Melanoma cells growing in aggregates on a non-adhesive poly(HEMA) substrate exhibit polykaryocytosis but do not develop an increased metastatic capability.

B16-F1 melanoma cells were plated onto plastic tissue-culture dishes rendered non-adhesive for cells by coating with 0.12 per cent poly(2-hydroxyethyl methylacrylate), poly(HEMA). These growth conditions caused the normally flat, adherent B16-F1 cells to grow as single cells in suspension. Within 24 hours, the rounded cells formed aggregates and grew at a slower rate than control cells grown at the same density on untreated plastic dishes. Microscopic observations provided evidence that polykaryocytosis was occurring among the aggregates. Following replating onto standard adhesive tissue-culture plastic, 20-30 per cent of the aggregates were observed to contain varying numbers of multinucleated giant cells (polykaryocytes). The study has revealed a previously undescribed propensity of certain B16-F1 cells cultivated as aggregates in suspension to develop into polykaryocytes, most probably as a result of spontaneous tumor cell-tumor cell fusion.

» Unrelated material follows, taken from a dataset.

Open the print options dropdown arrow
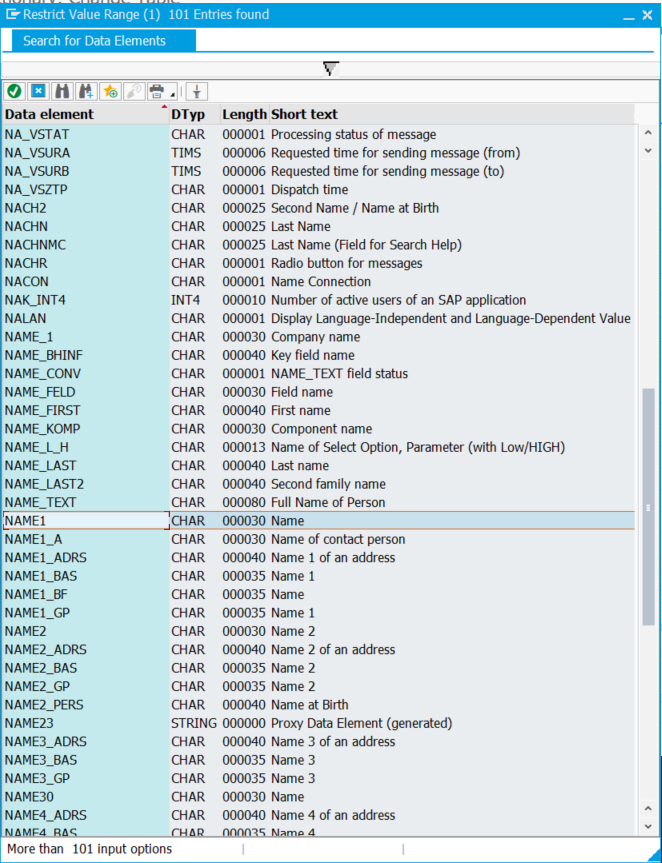Screen dimensions: 662x863 (x=173, y=92)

The possible relevance of this behavior in vitro to events in tumor progression is discussed. This study, however, does not support the findings of others that the metastatic capability of B16-F1 cells is increased by such non-adherent culture conditions. No increase in metastatic potential was observed for B16-F1 cells, or for a low metastatic clone (F1-7) derived from it, grown for 72 or 96 hours in a spherical configuration compared to control cells grown in a flat, adherent monolayer.